Kultur | Robert Rotifer | aus FALTER 24/00 vom 14.06.2000

Das unermüdlich einherziehende Achtziger-Revival leidet unter selektiver Wahrnehmung. Natürlich war damals nicht alles coole Eiszeit, Electro, Old-Skool-HipHop, smarter Falco und junger Hansi Lang. Die Achtziger waren keineswegs so monochrom, wie sie im bleichen Neonlicht glorifizierender Rückblicke erscheinen. Im Folgenden eine arbiträre Aufstellung typischer Achtziger-Phänomene, die vom Revival bisher - verdient oder unverdient - ignoriert wurden.

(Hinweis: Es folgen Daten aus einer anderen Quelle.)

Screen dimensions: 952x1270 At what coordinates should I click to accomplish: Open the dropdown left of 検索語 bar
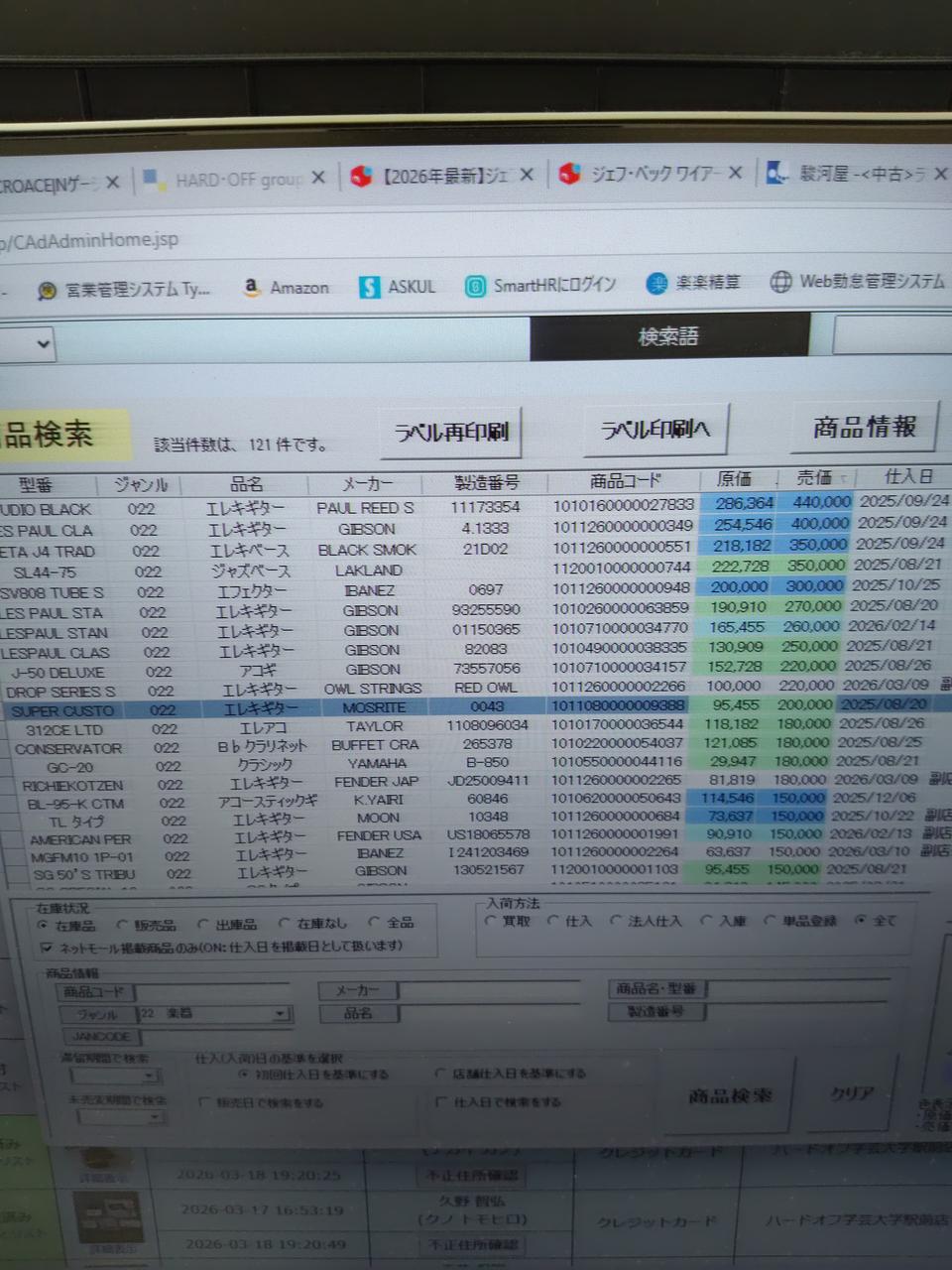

Agit-Pop Die Redskins, Billy Bragg, The Style Council, Bronski Beat bzw. die Communards mischten Mitte der Achtziger Pop und modisch linke Politik, sogar Sting schimpfte sich "Sozialist". "CCCP"-Sweatshirts waren de rigueur, Hammer und Sichel dominierten die Auslagen von Schöps und Turek.

Alternos Trugen Jutetaschen mit der Aufschrift "Hunger ist kein Schicksal". Selbigen im Bioladen am Spittelberg zu stillen, konnte allerdings sehr teuer sein. Unverzichtbar: das "Schwanzerl" (lange und beizeiten gezwirbelte Haarsträhne im Nacken).